El conde Leinsdorf había imaginado que su obra sería una poderosa manifestación y que surgiría del seno del pueblo. Había pensado en la Universidad, en el clero, en algunos nombres que nunca faltan en los informes de organizaciones benéficas, e incluso en la prensa; contaba con los partidos patrióticos, con la «salud moral» de la burguesía que izaba las banderas en el cumpleaños del Emperador, y con la ayuda de las altas finanzas, del mismo modo que con la política, pues esperaba secretamente que su grandioso movimiento la eclipsara y la redujera al común denominador de «patria», que después pensaba distribuir por el «país», para quedar con el «paternal monarca» como único resultado; pero Su Señoría no se había dado cuenta de todo y fue sorprendido por la difundida necesidad de reformar el mundo, necesidad que es incubada en el calor de las grandes oportunidades, como huevos de insecto en un incendio. Esto no lo había previsto Su Señoría, había esperado mucho patriotismo, pero no se había preparado a invenciones, teorías, sistemas mundiales y gentes que exigían en él amnistía para las cárceles espirituales. Asediaron su palacio, ensalzaron la Acción Paralela como la ocasión de hacer triunfar a la verdad, y el conde Leinsdorf no sabía por dónde empezar. Consciente de su posición social, no se permitía a sí mismo ocupar un sitio en la mesa junto a aquellas gentes, pero, como espíritu animado de activa moralidad, no quería tampoco desentenderse de ellas. Su cultura era política y filosófica, y no científica ni técnica, por eso no podía discernir si sus proposiciones eran sensatas o no.

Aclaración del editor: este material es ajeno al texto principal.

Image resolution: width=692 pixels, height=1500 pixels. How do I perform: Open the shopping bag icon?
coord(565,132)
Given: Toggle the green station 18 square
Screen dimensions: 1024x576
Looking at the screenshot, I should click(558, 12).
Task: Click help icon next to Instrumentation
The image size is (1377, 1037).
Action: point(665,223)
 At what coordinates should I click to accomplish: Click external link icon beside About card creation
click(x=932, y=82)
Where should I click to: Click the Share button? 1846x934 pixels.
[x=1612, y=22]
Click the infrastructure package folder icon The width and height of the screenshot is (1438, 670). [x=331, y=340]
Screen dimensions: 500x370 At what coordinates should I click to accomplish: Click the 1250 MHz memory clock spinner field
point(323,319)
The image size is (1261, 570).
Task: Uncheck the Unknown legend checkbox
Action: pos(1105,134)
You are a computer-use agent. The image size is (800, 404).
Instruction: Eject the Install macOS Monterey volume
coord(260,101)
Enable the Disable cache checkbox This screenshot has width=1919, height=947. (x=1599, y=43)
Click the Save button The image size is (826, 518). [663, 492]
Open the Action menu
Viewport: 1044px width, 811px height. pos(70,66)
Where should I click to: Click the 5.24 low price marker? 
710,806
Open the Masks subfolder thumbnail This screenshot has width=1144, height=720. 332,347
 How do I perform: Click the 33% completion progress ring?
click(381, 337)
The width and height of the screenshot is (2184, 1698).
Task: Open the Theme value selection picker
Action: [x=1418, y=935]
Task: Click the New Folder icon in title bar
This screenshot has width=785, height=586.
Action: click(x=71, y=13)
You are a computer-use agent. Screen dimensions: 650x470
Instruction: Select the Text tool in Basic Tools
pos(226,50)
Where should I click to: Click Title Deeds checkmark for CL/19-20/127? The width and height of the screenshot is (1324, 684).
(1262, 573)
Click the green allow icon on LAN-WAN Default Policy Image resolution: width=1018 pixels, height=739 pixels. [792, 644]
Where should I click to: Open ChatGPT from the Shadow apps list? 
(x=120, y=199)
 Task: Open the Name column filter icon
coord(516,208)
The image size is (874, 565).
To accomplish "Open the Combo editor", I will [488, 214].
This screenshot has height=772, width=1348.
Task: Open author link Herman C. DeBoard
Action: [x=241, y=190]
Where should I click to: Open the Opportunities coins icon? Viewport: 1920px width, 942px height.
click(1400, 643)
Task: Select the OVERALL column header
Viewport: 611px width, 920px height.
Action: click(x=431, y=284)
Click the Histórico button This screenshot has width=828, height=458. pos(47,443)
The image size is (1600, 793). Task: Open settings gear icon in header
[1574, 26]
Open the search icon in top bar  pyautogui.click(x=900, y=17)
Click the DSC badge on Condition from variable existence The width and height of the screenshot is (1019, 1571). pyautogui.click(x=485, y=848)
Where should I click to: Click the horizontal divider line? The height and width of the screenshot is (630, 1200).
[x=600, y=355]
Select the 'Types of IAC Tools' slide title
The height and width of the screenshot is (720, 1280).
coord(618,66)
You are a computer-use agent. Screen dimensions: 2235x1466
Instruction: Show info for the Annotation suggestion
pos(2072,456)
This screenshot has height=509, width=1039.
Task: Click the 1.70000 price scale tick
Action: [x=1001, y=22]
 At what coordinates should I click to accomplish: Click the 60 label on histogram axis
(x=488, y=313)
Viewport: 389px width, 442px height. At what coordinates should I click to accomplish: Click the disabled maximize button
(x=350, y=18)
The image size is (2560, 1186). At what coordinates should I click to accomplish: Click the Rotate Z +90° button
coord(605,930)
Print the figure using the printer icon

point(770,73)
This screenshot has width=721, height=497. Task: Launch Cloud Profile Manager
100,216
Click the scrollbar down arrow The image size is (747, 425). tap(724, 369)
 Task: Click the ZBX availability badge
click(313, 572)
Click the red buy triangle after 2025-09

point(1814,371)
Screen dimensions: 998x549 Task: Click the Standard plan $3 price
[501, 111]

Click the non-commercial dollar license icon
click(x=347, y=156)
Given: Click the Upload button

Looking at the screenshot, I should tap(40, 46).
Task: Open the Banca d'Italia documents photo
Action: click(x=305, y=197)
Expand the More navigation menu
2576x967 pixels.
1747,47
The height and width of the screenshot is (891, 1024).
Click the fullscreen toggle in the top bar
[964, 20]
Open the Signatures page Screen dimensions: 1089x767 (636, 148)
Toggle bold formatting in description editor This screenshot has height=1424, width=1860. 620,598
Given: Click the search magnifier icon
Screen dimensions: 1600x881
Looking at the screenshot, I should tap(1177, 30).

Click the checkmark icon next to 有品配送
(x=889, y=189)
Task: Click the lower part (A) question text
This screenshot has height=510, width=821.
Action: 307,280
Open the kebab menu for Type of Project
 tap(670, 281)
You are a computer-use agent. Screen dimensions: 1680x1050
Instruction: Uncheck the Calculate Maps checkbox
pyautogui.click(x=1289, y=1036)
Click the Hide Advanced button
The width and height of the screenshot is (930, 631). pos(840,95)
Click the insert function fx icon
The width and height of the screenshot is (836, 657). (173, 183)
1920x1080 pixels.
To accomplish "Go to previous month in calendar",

Entonces comenzó a pensar en Ulrich, ya que se lo habían recomendado todos como hombre cuya colaboración había de necesitar; su secretario —como en general todos los secretarios vulgares— no era competente para asumir tal responsabilidad. Un día, irritado por sus empleados, llegó incluso a pedir a Dios —de lo cual se avergonzó al día siguiente— que se dignara presentar a Ulrich ante él; y como esto no ocurrió, se dedicó a buscarlo personalmente. Consultó su agenda, pero Ulrich no estaba registrado en ella. Se dirigió a su amiga Diotima, que sabía siempre su paradero y había hablado con él, pero ésta se había olvidado de pedir su dirección o simplemente se sirvió de este pretexto; en realidad, quería aprovechar la oportunidad para proponer a Su Señoría un nuevo sujeto, mejor que el anterior, para el puesto de secretario de la gran Acción. Pero el conde Leinsdorf se indignó mucho y manifestó que se había hecho a la idea de Ulrich y que no necesitaba de un prusiano, ni siquiera de un prusiano reformado, y que no quería más complicaciones. Se quedó consternado al notar que su amiga se ofendía y entonces tuvo una ocurrencia espontánea: le dijo que iba a entrevistarse inmediatamente con su amigo, el jefe de policía, quien podía darle la dirección de cada uno de los ciudadanos.